Gema yang memperhatikan memberi isyarat sang asisten rumah tangga untuk mengikuti mau Nyonya-nya saja. Gema pun mengikuti ke mana sang istri membawa piring-piringnya.
“Kamu mau–“
Prakkk ….
“Astaga naga!” pekik Yuni kaget setelah menjatuhkan piring yang dibawanya.
“AKANG!”
Gema menciut dengan teriakan nyaring wanita itu ditambah delikan sadisnya yang menghujam ngeri.
Yuni langsung berjongkok memunguti pecahan piring yang jatuh.
“Jangan!”
Srettt ….
“Awww! Sssshhhh!”
Gema langsung menarik jemari Yuni yang terkena pecahan piring dan mengeluarkan darah lalu menghisapnya dengan cepat.

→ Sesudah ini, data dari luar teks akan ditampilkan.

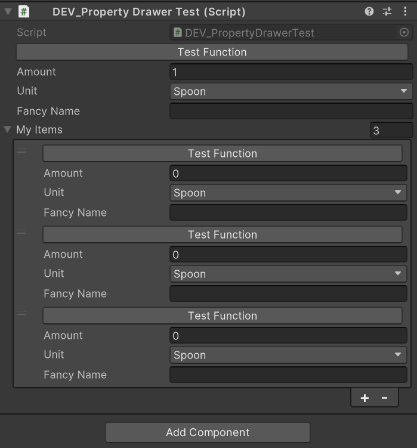Open the component three-dot options menu
The width and height of the screenshot is (417, 448).
tap(404, 11)
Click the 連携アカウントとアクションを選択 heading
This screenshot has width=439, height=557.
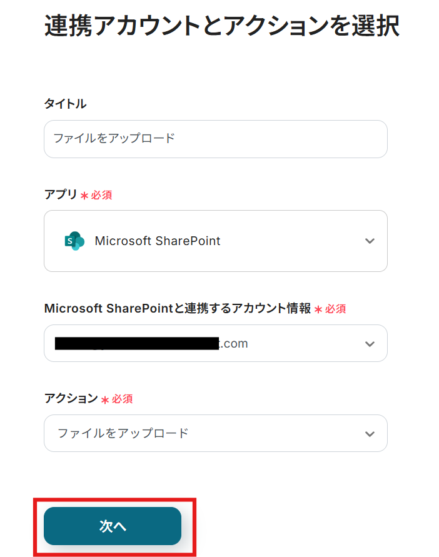[222, 27]
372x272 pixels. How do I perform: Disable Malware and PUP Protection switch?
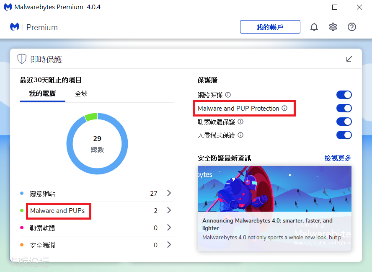coord(344,109)
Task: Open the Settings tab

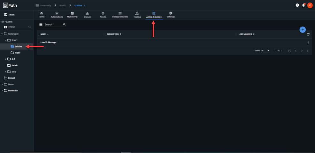Action: (x=171, y=15)
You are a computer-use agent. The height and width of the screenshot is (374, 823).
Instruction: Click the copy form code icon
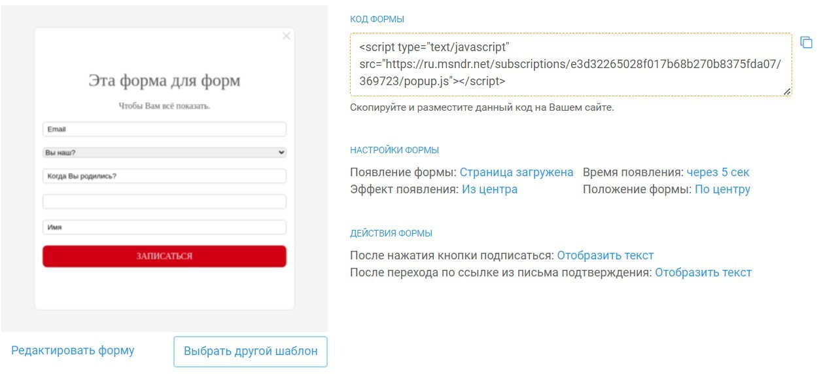point(806,43)
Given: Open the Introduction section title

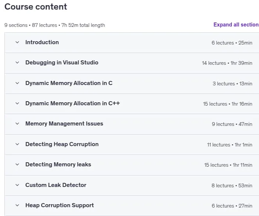Looking at the screenshot, I should coord(42,42).
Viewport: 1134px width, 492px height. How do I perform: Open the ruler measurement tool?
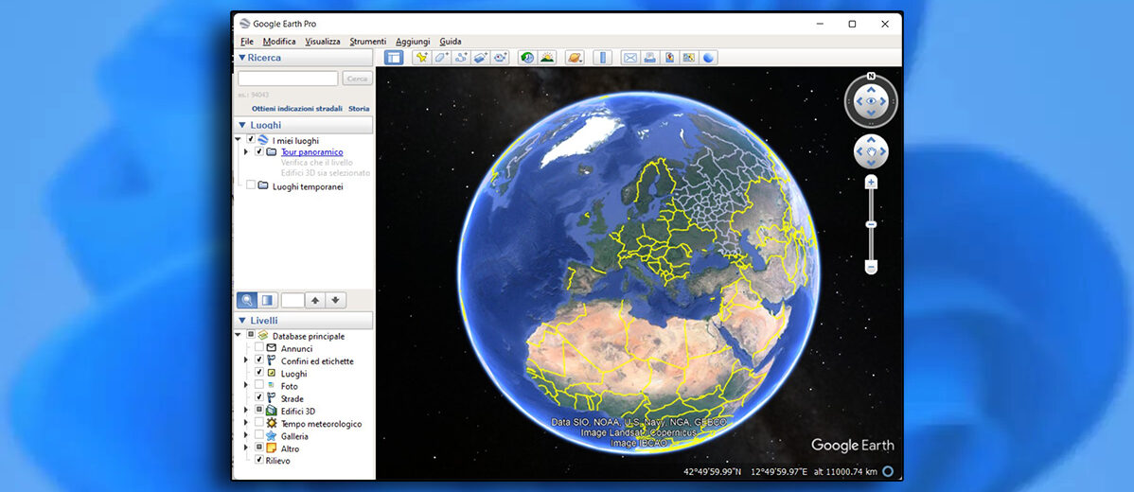tap(602, 58)
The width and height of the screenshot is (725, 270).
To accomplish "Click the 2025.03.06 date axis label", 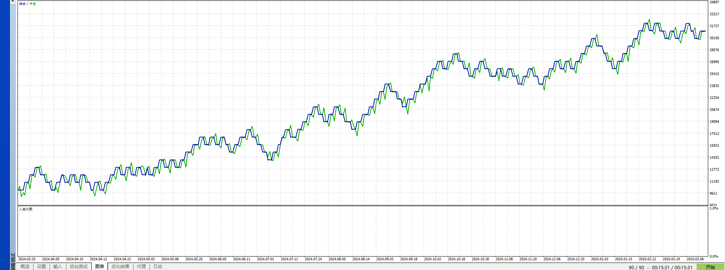I will click(695, 259).
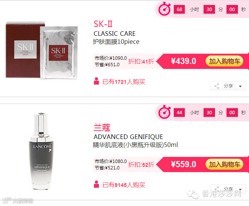Open the CLASSIC CARE product name

[115, 34]
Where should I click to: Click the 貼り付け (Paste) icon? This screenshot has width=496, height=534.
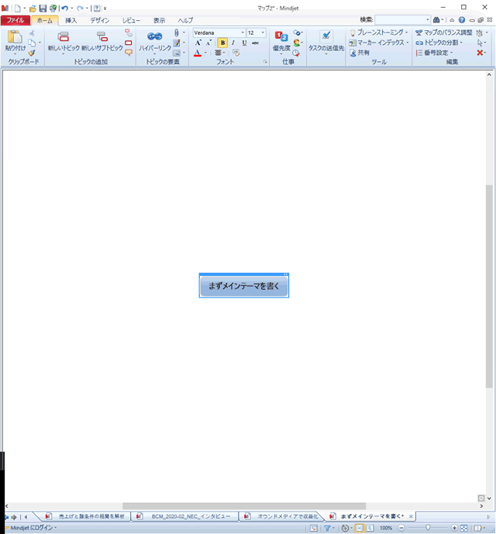pyautogui.click(x=15, y=37)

Gema bahkan menelan darah itu tanpa terlihat jijik. Yuni tertegun sampai tak bisa berkata-kata. Dan hisapan itu seakan memberi rasa aneh yang membuat Yuni seketika mendamba sesuatu.
“Kang, kenapa darahnya–“
“Kamu ini ceroboh sekali sih?” tuturnya lantas memanggil Bi Yayuk untuk membereskan kekacauan yang terjadi.
Gema menarik sang istri ke ruang tengah dan mengobati lukanya.
“Seharusnya kamu tidak perlu–“
“Akang yang ngagetin tau nggak! Dan itu kenapa tadi darahnya–aduhhh Akang!”
“Ssssttttt! Akang obati dulu. Baru nanti protes,” potongnya sambil meletakkan jari di bibir wanita itu.
Yuni membeku dengan gerakan sang suami. Tanpa ia sadari, hatinya tersentuh dengan apa yang dilakukan Gema untuknya.